Hybrid and multi-level governance processes both clearly played a critical role in combating deforestation in the case of Paragominas. However, the success of such processes depends on local initiatives and it is still unclear how they can contribute to the development and adoption of effective sustainability policies in the wider Amazon region. One of the factors that deserves more attention when analyzing successful cases of adaptive governance is the state of local resources at the time of the change, as well as the pre-existing capacity of the system to make a transition. Studies on the transition of socio-ecological systems elsewhere show that analyzing the trajectory of the system is essential to understand its capacity to reorganize after a disturbance.
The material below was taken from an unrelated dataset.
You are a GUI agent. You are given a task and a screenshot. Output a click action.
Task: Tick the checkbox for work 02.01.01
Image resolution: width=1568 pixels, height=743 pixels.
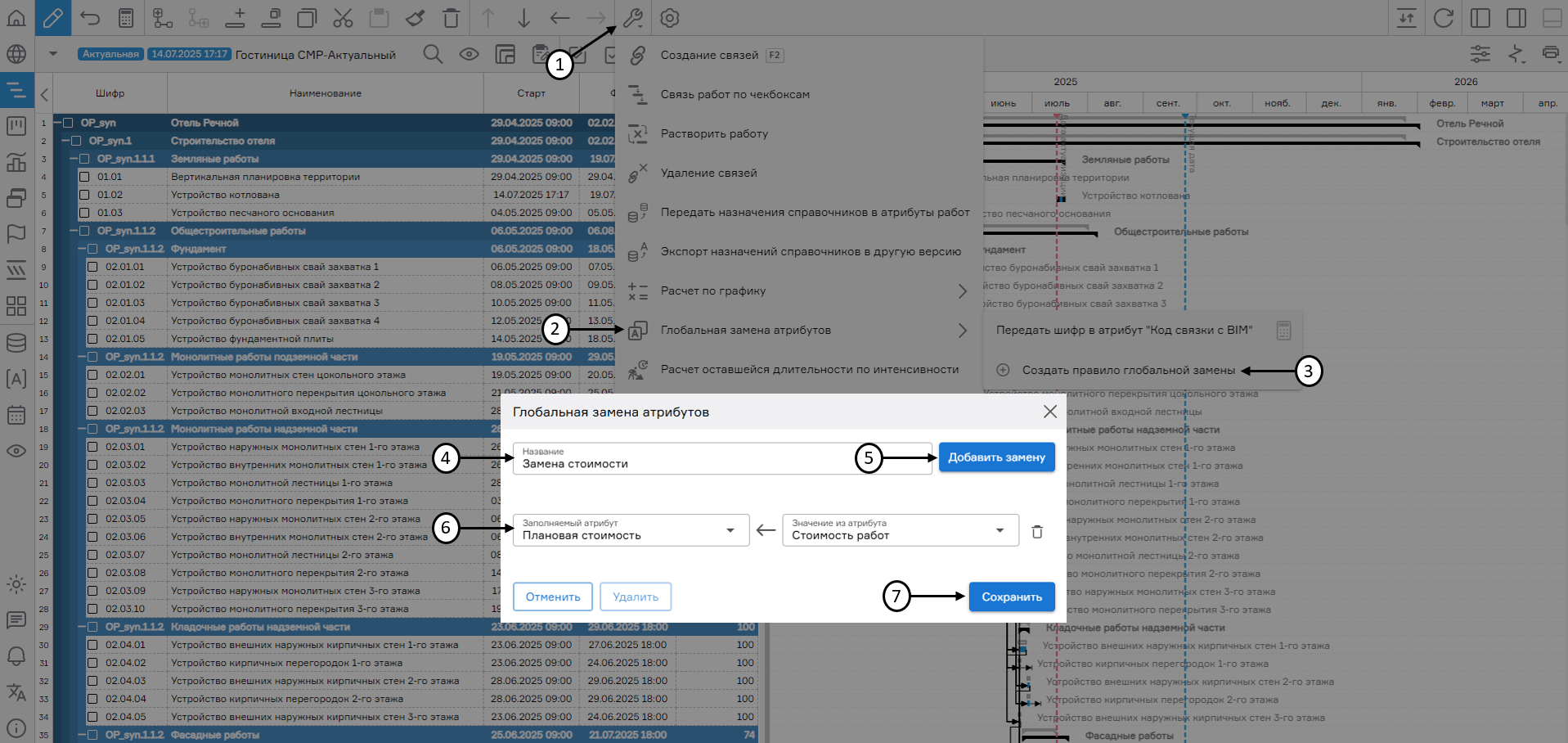pos(92,267)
Here, we reflect on the reorganization of governance arrangements and collective action in Paragominas after the disturbance caused by command-and-control policies that followed the issuing of the Red List. Through the lens of the adaptive cycle framework, we assess the pre-existing characteristics of the system to enable this shift. By analyzing the municipality's trajectory, we identify external and internal elements (including focused intervention by non-state actors and emergence of local champions) that played important roles both in triggering change and providing actors with the potential for flexibility and innovation in developing new governance structures. We question whether this model of environmental decentralization can be effective in other municipalities across the state of Pará and the Brazilian Amazon, as well as its medium- and long-term success.